"And you suspected what?" he demanded, in a hurt and angry voice, "you were told some story by a servant—and without waiting for my explanation—without giving me a decent chance to clear myself—you were ready, on the instant, to believe me capable—of what?"
Her suspicion worked him into a furious resentment; and the consciousness that he, himself, was at fault was swallowed up by the greater wrong of her unuttered accusation. While he spoke he was honestly of the opinion that their whole future happiness was wrecked by the fact that she believed him capable of the thing which he had done.
"I would die now before I would justify myself to you," he added.
Before the unaffected resentment in his face, she was suddenly, and without knowing it, thrown into a position of defence.
"What could I believe? What else was there for me to believe?" she asked in a muffled voice. Then, as she looked up at him, it seemed to her that for the first time she saw the man as he really was in the truth of his own nature—saw his egoism, his vanity, his shallowness and saw, too, with the same mental clearness, that he had ceased to love her. But at the instant with this vision before her, she told herself that the discovery made no difference—that it no longer mattered whether he loved or hated her. Afterward, when he had gone, her perceptions would be blunted again and she would suffer, she knew; but now, while she stood there face to face with him, she could not feel that he bore any vital part in her existence.
"You must believe whatever your feeling for me dictates," he retorted. "I shall not stoop to meet a charge of which I am still ignorant—I have loved you," he added, "more than I have ever loved any man or woman in my life."
"You have never loved me—you do not love me now," she responded coolly.
She had not meant to speak the words; they held no particular meaning for her ears; and yet they had no sooner passed her lips than she had a strange impression that they remained like detached, living things in the space between them. Why she had spoken as she had done, she could not tell, nor why she had really cared so little at the instant when she had uttered her passionate reproach. Then she remembered a wooden figure she had once seen on the stage—a figure that walked and moved its arms and uttered sounds which resembled a human voice—and it seemed to her that she, herself, was this figure and that her gestures and the words she spoke were the result of the hidden automaton within her.

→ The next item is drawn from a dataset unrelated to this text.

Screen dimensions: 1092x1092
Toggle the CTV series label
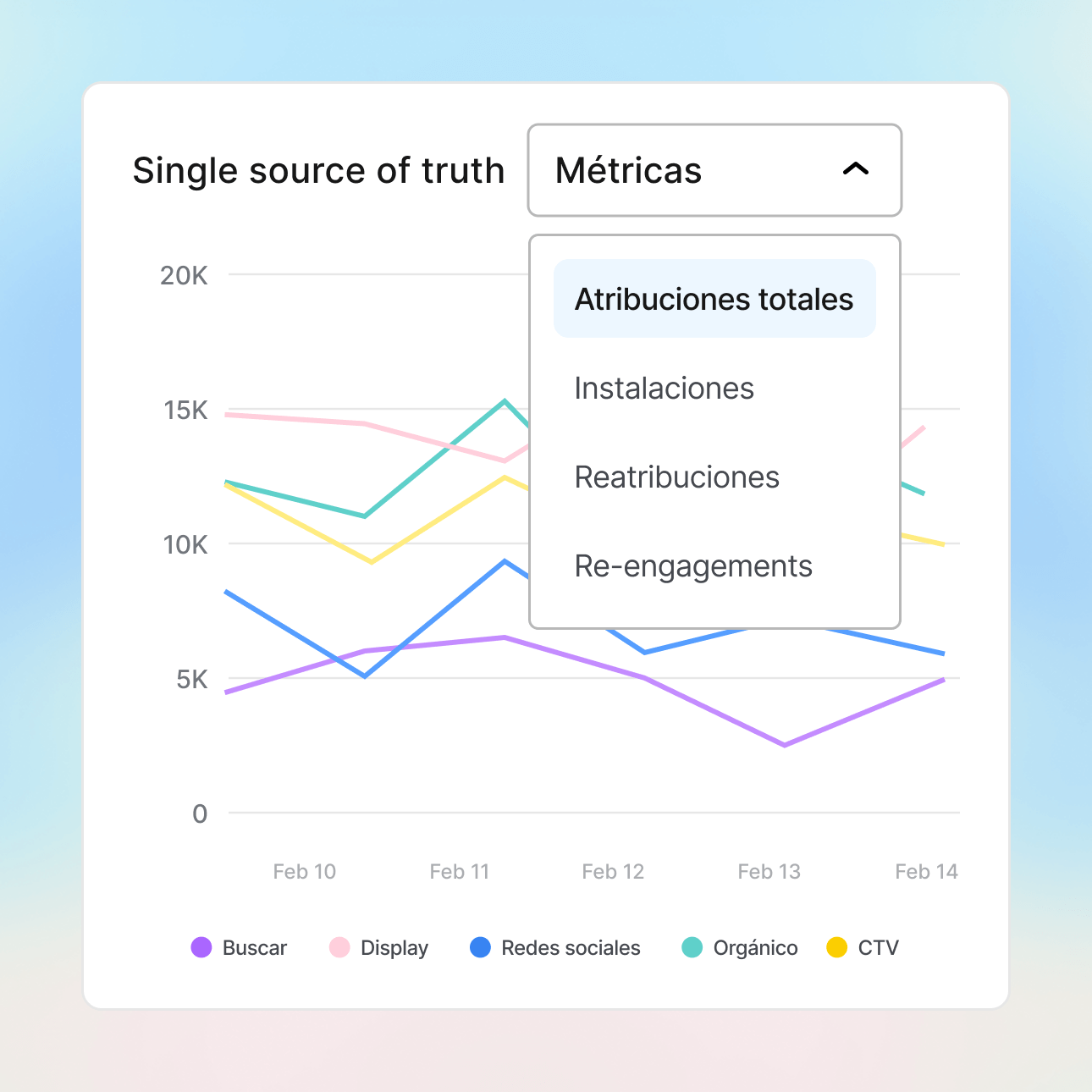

She saw him pass to the door, look back once, and then leave the room with his rapid step, and while her eyes followed him, she felt that the man who had just gone from her with that angry glance was a different individual from the man whom she still loved and for whom she would presently suffer an agony of longing. Then as the sound of the hall door closing sharply fell on her ears, she passed instantly from the deadening lethargy of her senses into a vivid realisation of the thing which had just happened—of the meaning of the words which she had spoken and of the look which he had thrown back at her as he went. A passion of despair rose in her throat, struggling for release until it became a physical torture, and she cried out in her loneliness that nothing mattered—neither truth nor falsehood—so long as she could be brought again face to face with his actual presence.
But—if she had only known the truth!—Kemper had never desired her so ardently as in the hour when he told himself that, by his own fault, he had lost her forever; she had never shown herself so worthy to be won as when she had looked down upon him from the remoteness of her disdain. Like many men of flexible morality, he entertained a profound respect for any rigid ethical standard; and had Laura maintained her unyielding attitude, he would probably have suffered a hopeless passion for her to the end of his embittered but still elastic experience. Though he was hardly aware of it, the only virtues he could perfectly appreciate were the ones which usually present themselves in a masculine shape—courage, honour, fair play among men and chivalry to women; and it seemed to him that Laura, in exacting his entire fidelity, was acting upon an essentially masculine prerogative. The more she demanded, the more, unconsciously to himself, he felt that he was ready to surrender—and he cursed now the intervention of Madame Alta with a vehemence he would never have felt had the course of his love flowed on smoothly in spite of his relapses.